A MONTEVARCHI la società si dimette per protestare contro l'arbitro
ECCELLENZA GIRONE B, finale incandescente dopo il secondo rigore assegnato al Maliseti Tobbianese

Il dopogara contro il Maliseti Tobbianese si fa incandescente in casa Aquila Montevarchi: l’intero CDA ha infatti rassegnato le dimissioni annunciando anche ipotetiche scelte molto forti quali la mancata presenza della squadra domenica prossima a Campi Bisenzio contro la Lanciotto.
Tutto è nato alla fine del match quanto in pieno recupero l'arbitro ha assegnato un rigore alla squadra ospite per il definitivo 2-2. In precedenza c'era stata un'espulsione di Stefanelli che già aveva fatto protestare la squadra di casa. Nel primo tempo al Maliseti era stato assegnato un altro rigore molto discusso.
Contestazione anche da parte del pubblico, con il direttore di gara Matteo Campagni di Firenze che è rimasto a lungo nello spogliatoio con la gente fuori ad inveira.

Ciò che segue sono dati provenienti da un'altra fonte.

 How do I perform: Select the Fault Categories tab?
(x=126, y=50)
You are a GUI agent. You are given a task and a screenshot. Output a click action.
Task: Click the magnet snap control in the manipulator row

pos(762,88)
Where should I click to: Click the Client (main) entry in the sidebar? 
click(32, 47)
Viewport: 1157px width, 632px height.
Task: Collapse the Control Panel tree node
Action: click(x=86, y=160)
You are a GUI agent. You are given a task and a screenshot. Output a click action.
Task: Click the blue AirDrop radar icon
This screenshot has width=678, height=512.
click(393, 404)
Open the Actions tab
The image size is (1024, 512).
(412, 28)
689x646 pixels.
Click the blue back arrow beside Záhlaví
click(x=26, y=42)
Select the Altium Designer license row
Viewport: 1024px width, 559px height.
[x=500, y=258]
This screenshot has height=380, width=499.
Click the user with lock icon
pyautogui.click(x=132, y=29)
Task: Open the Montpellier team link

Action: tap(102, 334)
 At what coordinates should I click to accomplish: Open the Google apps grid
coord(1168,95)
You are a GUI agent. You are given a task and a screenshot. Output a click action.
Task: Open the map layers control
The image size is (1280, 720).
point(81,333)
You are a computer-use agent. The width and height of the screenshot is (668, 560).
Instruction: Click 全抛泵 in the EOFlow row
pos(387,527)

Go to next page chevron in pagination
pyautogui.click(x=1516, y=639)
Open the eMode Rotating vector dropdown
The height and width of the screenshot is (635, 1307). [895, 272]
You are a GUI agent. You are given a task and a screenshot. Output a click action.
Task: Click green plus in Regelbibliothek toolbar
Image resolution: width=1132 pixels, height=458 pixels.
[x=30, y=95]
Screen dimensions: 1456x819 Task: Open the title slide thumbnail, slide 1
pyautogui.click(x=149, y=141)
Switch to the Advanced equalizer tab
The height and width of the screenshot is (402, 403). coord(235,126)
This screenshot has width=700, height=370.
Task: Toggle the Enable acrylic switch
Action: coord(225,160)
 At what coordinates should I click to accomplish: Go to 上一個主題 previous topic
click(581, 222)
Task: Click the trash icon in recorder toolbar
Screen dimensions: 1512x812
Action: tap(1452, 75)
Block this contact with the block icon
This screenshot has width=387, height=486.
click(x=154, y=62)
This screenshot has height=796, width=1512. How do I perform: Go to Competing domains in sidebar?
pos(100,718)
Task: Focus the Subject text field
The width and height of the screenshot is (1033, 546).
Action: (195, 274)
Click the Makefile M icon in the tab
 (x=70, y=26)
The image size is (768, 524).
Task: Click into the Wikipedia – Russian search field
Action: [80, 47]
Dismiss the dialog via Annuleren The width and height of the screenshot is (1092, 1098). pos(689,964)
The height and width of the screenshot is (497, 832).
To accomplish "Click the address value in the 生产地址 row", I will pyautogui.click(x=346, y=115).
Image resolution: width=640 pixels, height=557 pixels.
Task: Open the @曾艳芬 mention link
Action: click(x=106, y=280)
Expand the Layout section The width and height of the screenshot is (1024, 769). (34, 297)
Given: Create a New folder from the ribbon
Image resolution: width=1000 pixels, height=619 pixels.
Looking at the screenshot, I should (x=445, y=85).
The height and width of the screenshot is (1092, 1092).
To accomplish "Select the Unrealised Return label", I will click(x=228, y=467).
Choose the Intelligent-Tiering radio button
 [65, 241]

In pratica, la presa di posizione della società valdarnese sarebbe contro l'arbitraggio e contro la LND. Già dopo la squalifica di Sorbini la società si era "sentita" penalizzata, ora questa partita con il Maliseti Tobbianese. Domani sera è prevista una riunione speciale del consiglio dimissionario: tra le ipotesi sul tappeto c'è anche quella di mandare la squadra Juniores a giocare le ultime sei partite di campionato.